Ours proposes ViHOI, a plug-and-play framework that leverages VLMs to extract decoupled visual and textual priors from 2D reference images. These are compressed into compact conditional tokens via Q-Formers to enhance the HOI motion generation quality of diffusion models. During inference, it utilizes text-to-image models to synthesize reference images, achieving strong generalization to unseen objects.

Background & Motivation

  1. Background: 3D Human-Object Interaction (HOI) motion generation aims to synthesize realistic and physically plausible interaction sequences between humans and objects, with significant applications in VR, animation, and robotics. Recently, diffusion models have been widely used for HOI generation tasks.

  2. Limitations of Prior Work: The generation quality of existing methods is limited by the quality of conditional signals. The HOI process involves continuous spatial state changes and plausible interaction relationships, but text annotations in datasets usually provide only abstract descriptions (e.g., "pick up a box"), lacking geometric spatial priors regarding object shape, size, and human pose. This forces models to face complex "one-to-many" learning problems.

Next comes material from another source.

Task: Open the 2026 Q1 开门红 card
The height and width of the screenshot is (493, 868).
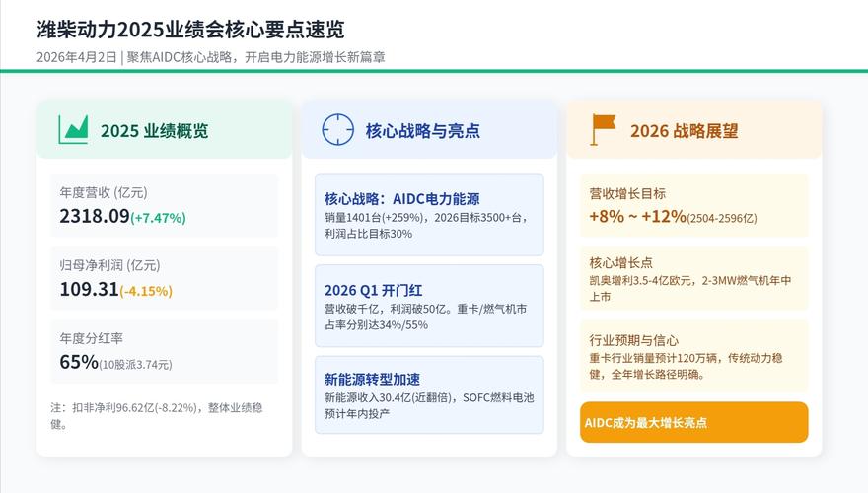Action: [x=429, y=306]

  3. Key Challenge: Existing enhancement methods follow two paths: semantic enhancement (LLM-extended text descriptions) and physical constraints (contact points, kinematic priors). The former still lacks structured knowledge to precisely couple motion with object geometry, while the latter often focuses only on local interaction regions, ignoring the global dynamics and coherence of full-body motion.

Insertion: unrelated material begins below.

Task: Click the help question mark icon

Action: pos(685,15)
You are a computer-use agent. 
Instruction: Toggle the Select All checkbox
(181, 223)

  4. Goal: How to effectively utilize the rich visual interaction priors (object shape, scale, human-object spatial relations) available in easily accessible 2D images to enhance the fidelity and physical plausibility of HOI motion generation.

  5. Key Insight: The authors argue that 2D images provide a rich set of visual interaction priors, including object shape, scale, and human-object spatial relationships. Utilizing VLMs to simultaneously extract image and text information naturally ensures semantic alignment between the two modalities.

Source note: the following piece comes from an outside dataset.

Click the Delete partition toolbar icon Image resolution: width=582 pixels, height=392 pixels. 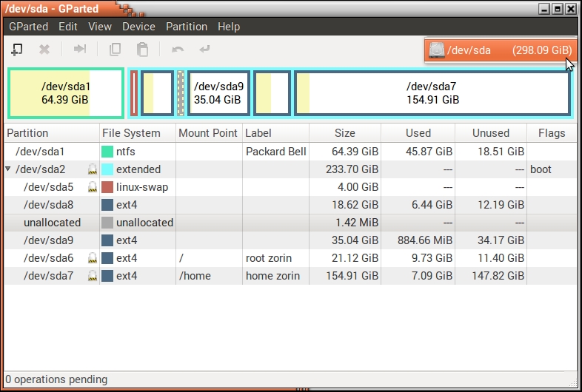(x=44, y=50)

  6. Core Idea: Use VLMs to extract decoupled visual and textual priors from 2D reference images, compress them via Q-Formers, and inject them into a motion diffusion model. During training, GT motion-rendered images ensure semantic alignment; during inference, text-to-image models synthesize reference images to achieve generalization.

Method

Overall Architecture

ViHOI consists of two core components: a VLM-based Prior Extractor and a Vision-aware HOI Generator. Inputs include a set of 2D reference images and a text description. The VLM (Qwen2.5-VL) extracts visual and textual priors from different layers, which are compressed into compact tokens via two Q-Former-based Prior Adaptors. These are then injected as conditions into a DiT-based motion diffusion model through a self-attention mechanism to guide HOI motion synthesis. The training phase uses images rendered from GT motion, while the inference phase uses reference images synthesized by a text-to-image model.

%%{init: {'flowchart': {'rankSpacing': 24, 'nodeSpacing': 28, 'padding': 6, 'wrappingWidth': 400}}}%%
flowchart TD
    A["Text Description"] --> EX
    B["Reference Image Generation"] -->|"Training: Render GT motion<br/>Select start/middle/end frames"| C["2D Reference Images"]
    B -->|"Inference: Nano Banana synthesis<br/>Introduce world knowledge"| C
    C --> EX["Decoupled Prior Extraction (VLM)<br/>Layer 3: Visual Prior E_v<br/>Layer 12: Text Prior E_t"]
    EX --> QF["Q-Former Prior Adaptor<br/>One for Vision, one for Text<br/>Compress to compact tokens"]
    QF --> D["DiT Motion Diffusion Generator<br/>Inject condition c={c_v,c_t}"]
    D --> E["HOI Motion Sequence"]

Key Designs

1. Layer-Decoupled Prior Extraction: Utilizing shallow layers for geometry and deep layers for semantics.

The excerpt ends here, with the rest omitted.